Everyone, it would appear, is talking about Professor Samuel Heilman's new book, Sliding to the Right: The Contest for the Future of American Jewish Orthodoxy. Unfortunately, the book itself is, as far as I know, unavailable in Israel. Happily, though, the lecture upon which it is apparently based is now on-line, and it's possible to get an idea of the basic contours of its argument. (Hattip to the indefatigable Menachem Butler.)
I managed to read it over Shabbat (though the piece is more fitting for Shabbat Hazon than Shabbat Nahamu). It led me to consider writing a fuller piece about Professor Heilman's 'take' on contemporary Modern Orthodoxy, once I put my hands on the book, itself. In the interim, while there is much that the author writes with which I agree, there are two points wherein I take issue with him.
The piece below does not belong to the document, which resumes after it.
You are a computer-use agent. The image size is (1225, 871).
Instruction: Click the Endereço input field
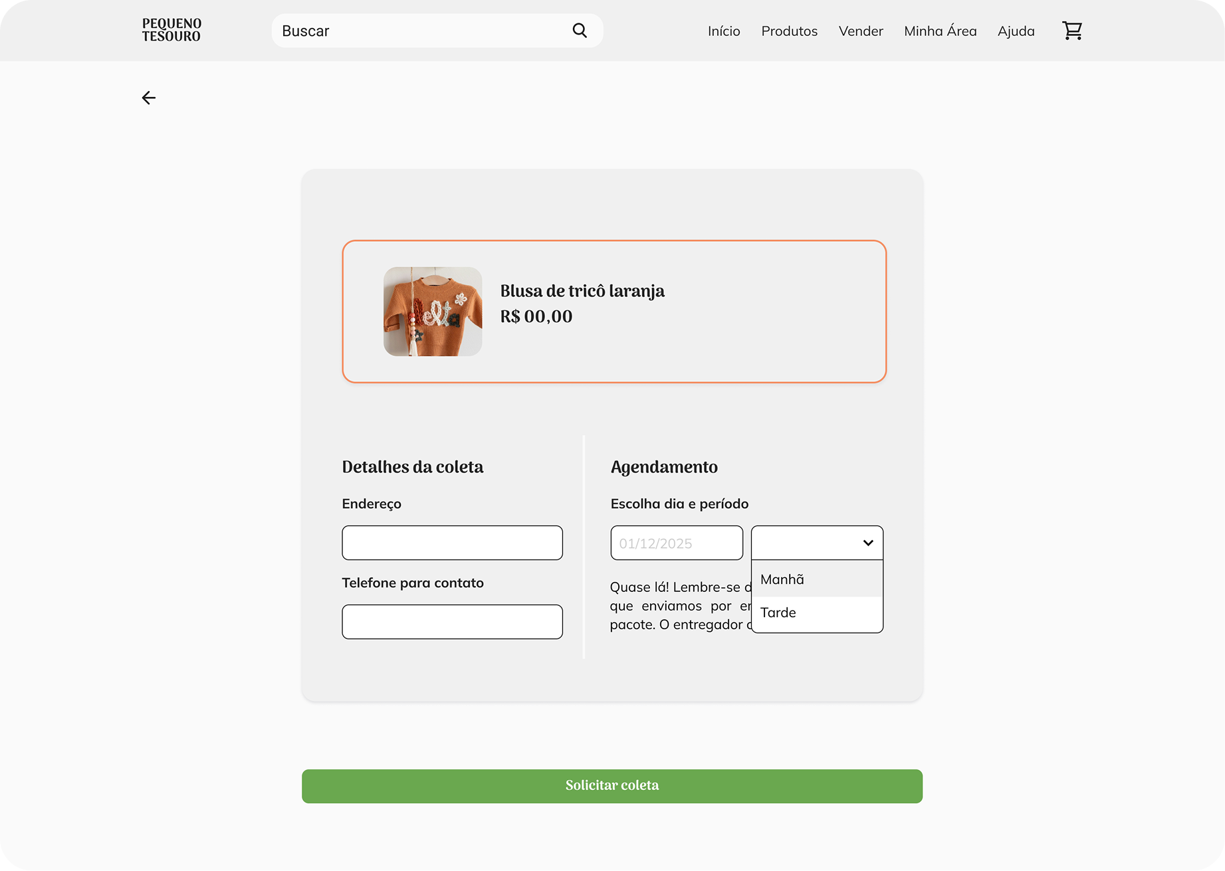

1) Part of the reason for the right-ward shift of the Modern Orthodox community is due to the fact that the level of halakhic seriousness of the community was deficient. Take, for example, the observation of Rabbi Milton Polin, in his introduction to the RCA Siddur, that the project was undertaken because more people go to daily minyan than ever before. That's a very telling comment about both the status quo ante and the status quo post. One has to admit that from that angle, the so-called 'shift to the right' has been a welcome, salutary development.
Obviously, it has been a mixed blessing because those who've interpreted the Law do not represent the a priori values of the community. Here, rather than in the increase in observance, lies the problem. If the Posqim don't value a broader education, inter-communal cooperation or Zionism their rulings will be reflective thereof. [This, of course, speaks to the delicate question of Halakhah and Religious Policy. I hope to address this in a series of studies, in the near future.]
This down-side has been adumbrated by a number of other factors, best detailed by Professor Haym Soloveitchik in his now classic study Rupture and Reconstruction (and the responses thereto).
2) I think that Heilman's representation of the Haredi world in North America is inaccurate. True, there is a lot of public toeing of the anti-secular line. On the other hand, the percentage of American Haredim who attend College and Graduate School is growing tremendously (and here a study on the impact of Touro College on Ultra-Orthodoxy is a definite desideratum). This has opened the door to wider involvement in general culture (far beyond the limits of parnassah). In addition, the creation of a parallel, westernized, Haredi consumer culture is a very significant development (and confirms the interpretation offered by Robert Bonfil of Jewish involvement in Renaissance Italian Culture in the quattrocento, cinquecento, and seicento that psycho-social distance between the Jewish and Non-Jewish worlds facilitates cultural borrowing).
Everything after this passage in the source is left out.